After subbing v=sin(y), the book says you have:
2xvv' = 4x^2 + v^2

My only question is, how the heck did cosine go away, and why is there magically a v' ???

Thanks! this has had me stumped all day.

2007-06-24 17:25:52 · 3 answers · asked by Anonymous in Science & Mathematics Mathematics

3 answers

Your questions are linked. If v = sin(y), then what is v' ?

Chain Rule gives:
v' = cos(y)y'

(Did you notice the y' gone as well?)

Voila! (Good Luck!)

2007-06-24 17:35:35 · answer #1 · answered by paigeless 2 · 1 0

Well... what is the derivative of v = sin(y) with respect to x? Since the derivative of sine is cosine, taking the derivative of sin(y) gave you v' = cos(y)*y'. So, they just noticed that cos(y)*y' is equal to v', so they plugged that in there.

# # # #

• Problem statement: Continue the forum thread about the v = sin(y) substitution, starting after its last sentence.

• Data provided:
# # # #

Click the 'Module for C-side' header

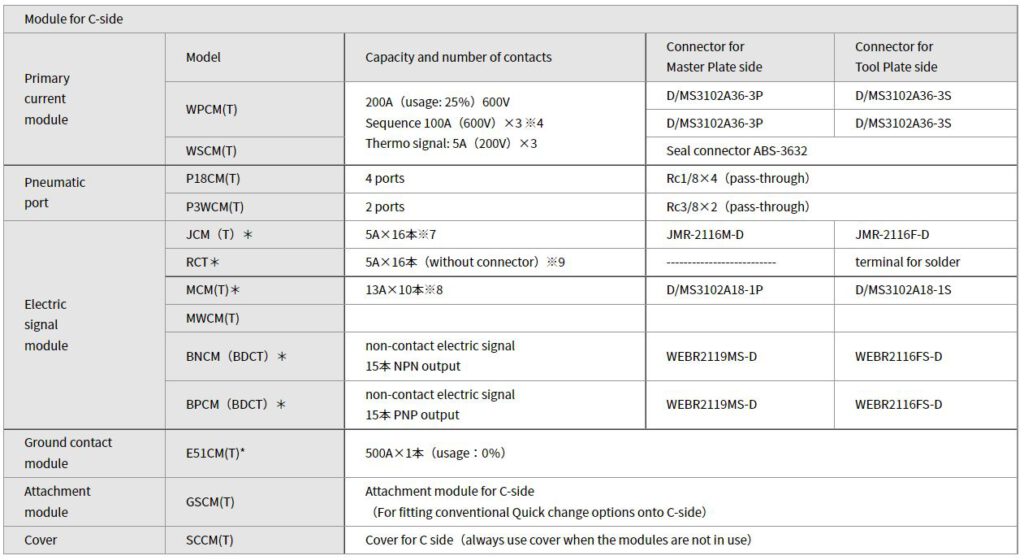[510, 19]
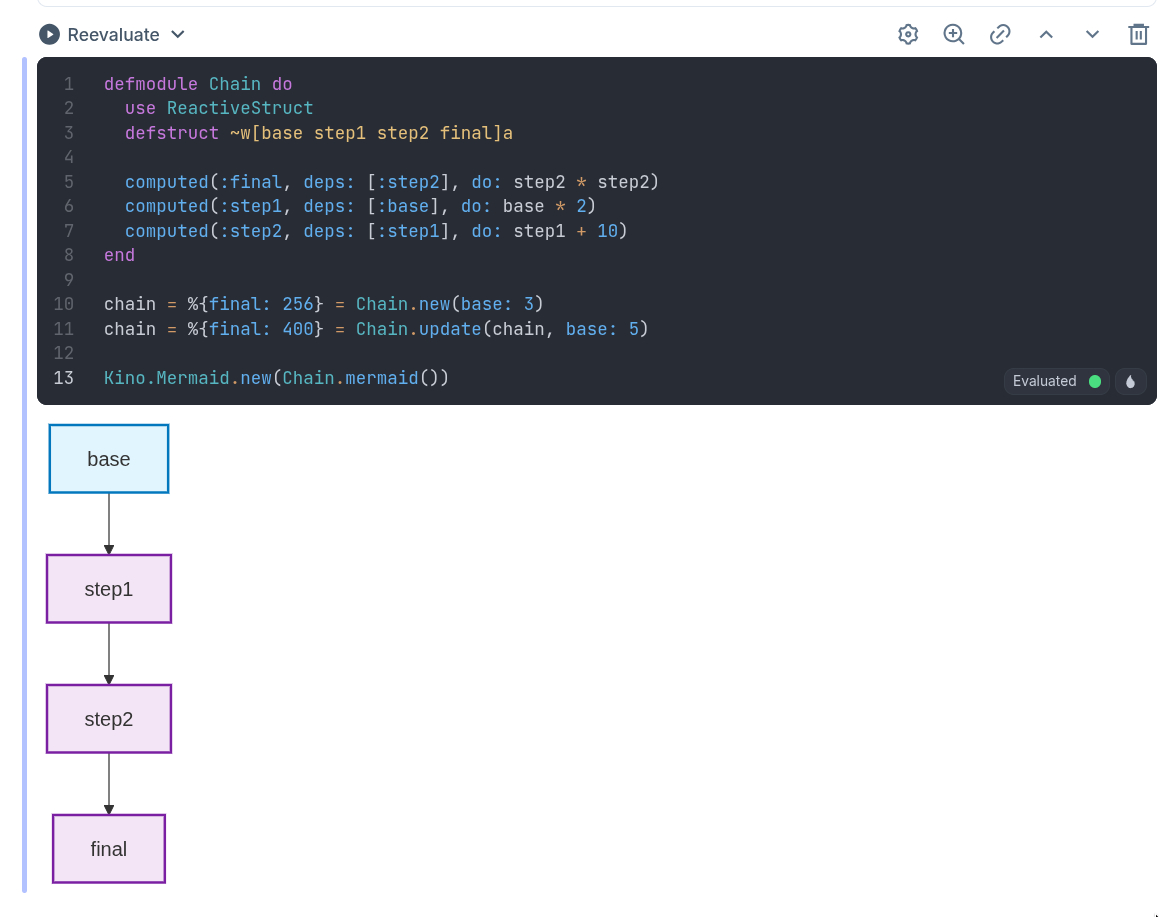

# # # #

• Response:
So basically, the right side of your equation is essentially the same, except that they plugged in v for sin(y), and they did the same thing on the left side, while also plugging in v' where there was a cos(y)*y'.

2007-06-25 00:38:15 · answer #2 · answered by C-Wryte 3 · 0 0

if v = sin(y), then v' is cos(y)*y'. You take that term combination cos(y)*y' and substitute v' for it.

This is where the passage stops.